In one embodiment, the system allows for the easy monitoring and evaluation in real time of the quality of various data streams generated during well-site drilling and production operations, and it can be configured to provide a variety of visible and audible signals to enable users to judge the quality and trustworthiness of the data being displayed in the various consoles. Particular data quality tests can be configured for selected data streams, and these tests can be applied to (i.e., subscribe to) the appropriate data streams (or curves) through the various consoles. The system can, for example, provide a visual data quality indicator together with the actual drilling or production data, in real time. The system further has the ability to configure a number of data quality monitors running at a number of rigs or well sites by providing a centralized management tool at a central location.

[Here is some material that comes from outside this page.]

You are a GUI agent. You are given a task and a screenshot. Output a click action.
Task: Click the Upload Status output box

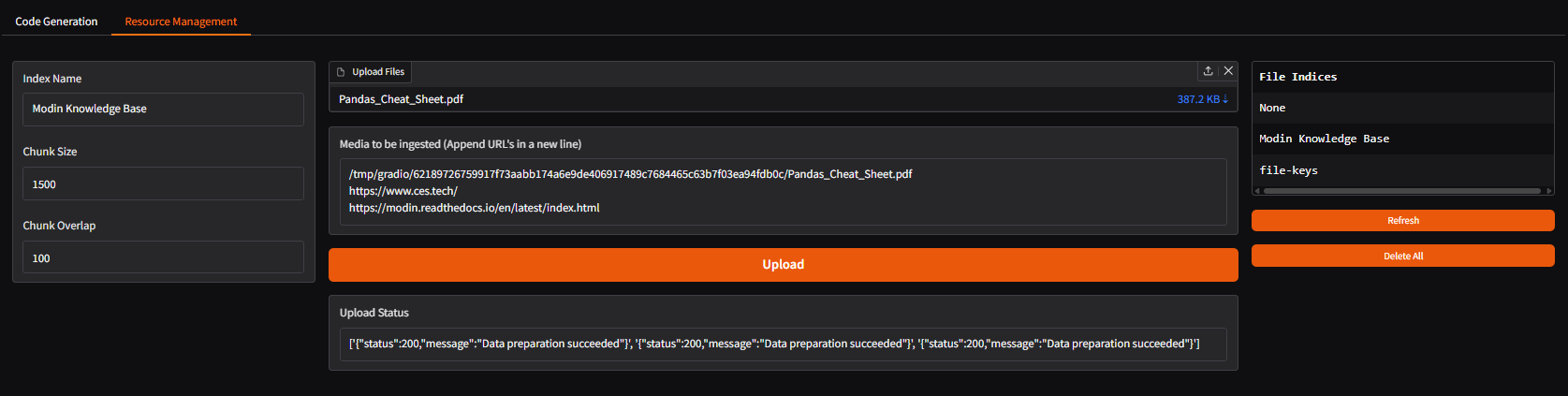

A variety of icons may be shown on the consoles to indicate data quality status. In one embodiment, the data quality indicator is based on the dynamic evaluation of data quality for a period of time. In one particular embodiment, the indicator is based on the last 30 minutes of data. In several exemplary embodiments, a data quality widget aggregates the status of all subscribed curve tests and displays this as a single icon. A logic progression is used to create an aggregated status icon based on a set of curve or data set tests (which can be accessed via a data quality dashboard, as described below), where there is full or substantially full subscription in the data quality widget to the tests. It may also be used to create an aggregated status icon where there is not full subscription (e.g., a “not monitoring” status for at least one of the curves or data sets).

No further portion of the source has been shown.